* **BRIEF**
Everything from the line holding "You are a computer-use" through the final line of the records is to be transcribed exactly, except pictures, and nothing beyond that.

* **MATERIAL FOR THIS TASK**
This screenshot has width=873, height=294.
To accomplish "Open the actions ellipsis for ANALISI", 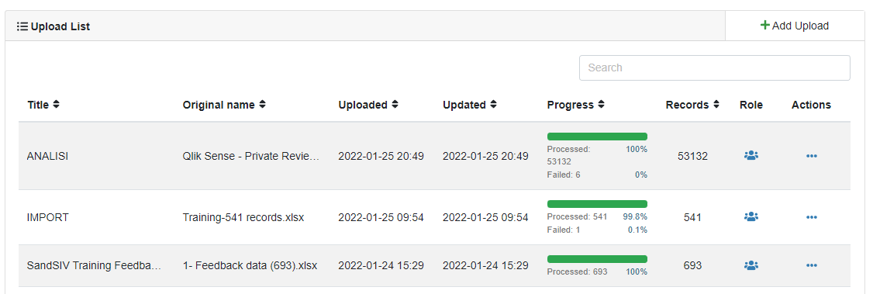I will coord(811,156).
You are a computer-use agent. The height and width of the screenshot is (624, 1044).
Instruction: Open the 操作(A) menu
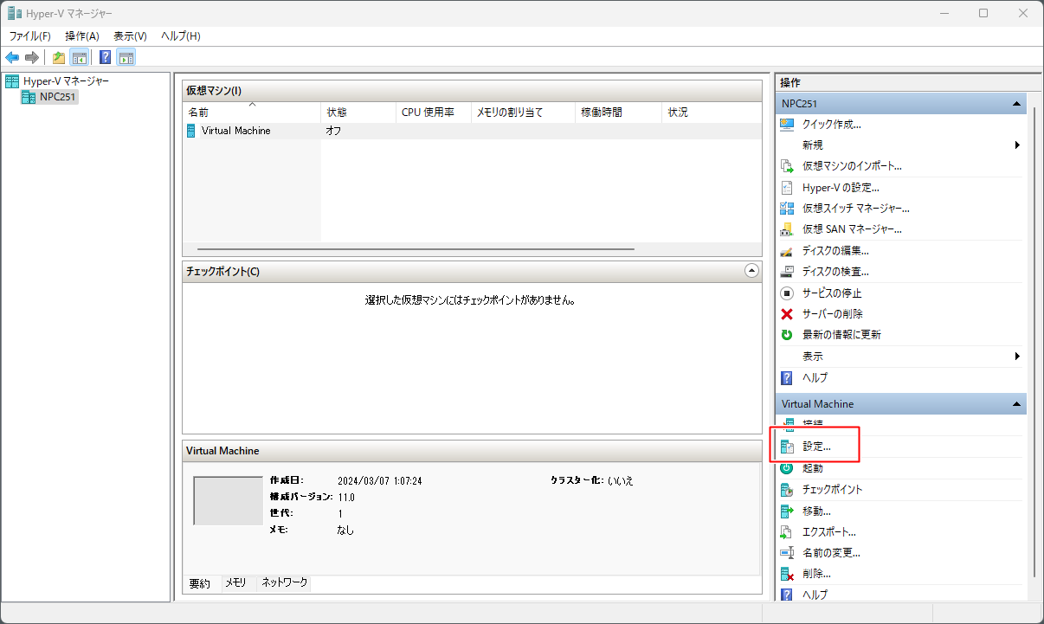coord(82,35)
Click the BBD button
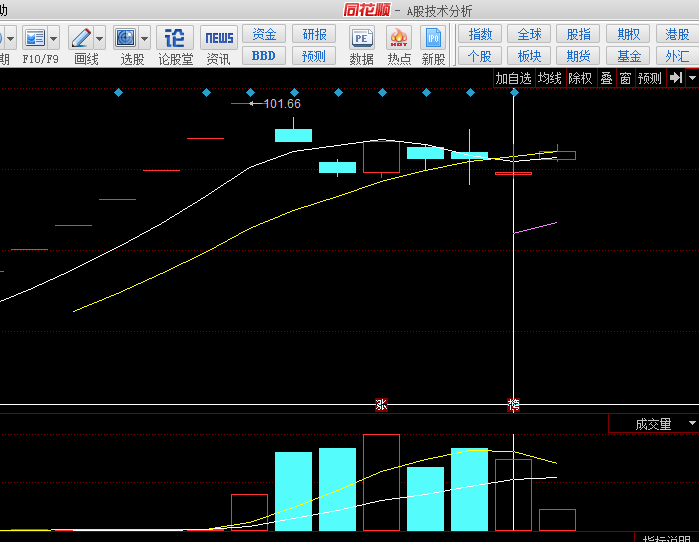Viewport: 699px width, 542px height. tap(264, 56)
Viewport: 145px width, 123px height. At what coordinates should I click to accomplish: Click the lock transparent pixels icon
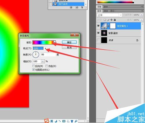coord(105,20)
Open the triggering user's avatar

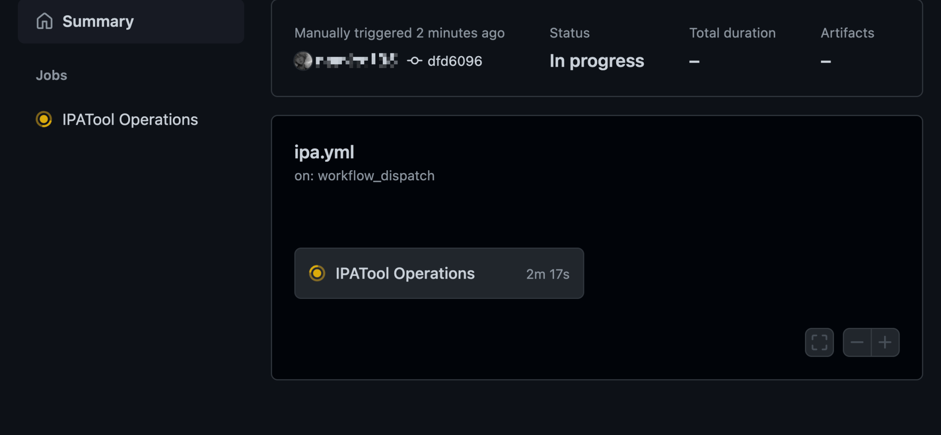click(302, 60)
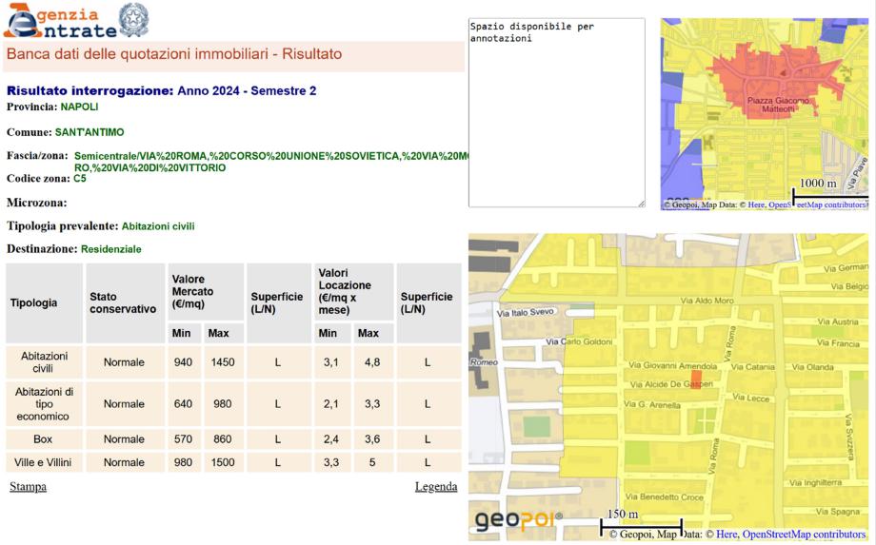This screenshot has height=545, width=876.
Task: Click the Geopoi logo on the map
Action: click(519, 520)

* **ANSWER SECTION**
You are a computer-use agent. The height and width of the screenshot is (624, 1044).
Instruction: Open the 操作(A) menu
coord(82,35)
Click the BBD button
Viewport: 699px width, 542px height. tap(264, 56)
Viewport: 145px width, 123px height. At what coordinates should I click to accomplish: Click the lock transparent pixels icon
coord(105,20)
Open the triggering user's avatar

click(302, 60)
This screenshot has height=545, width=876.
Task: Click the Geopoi logo on the map
Action: click(519, 520)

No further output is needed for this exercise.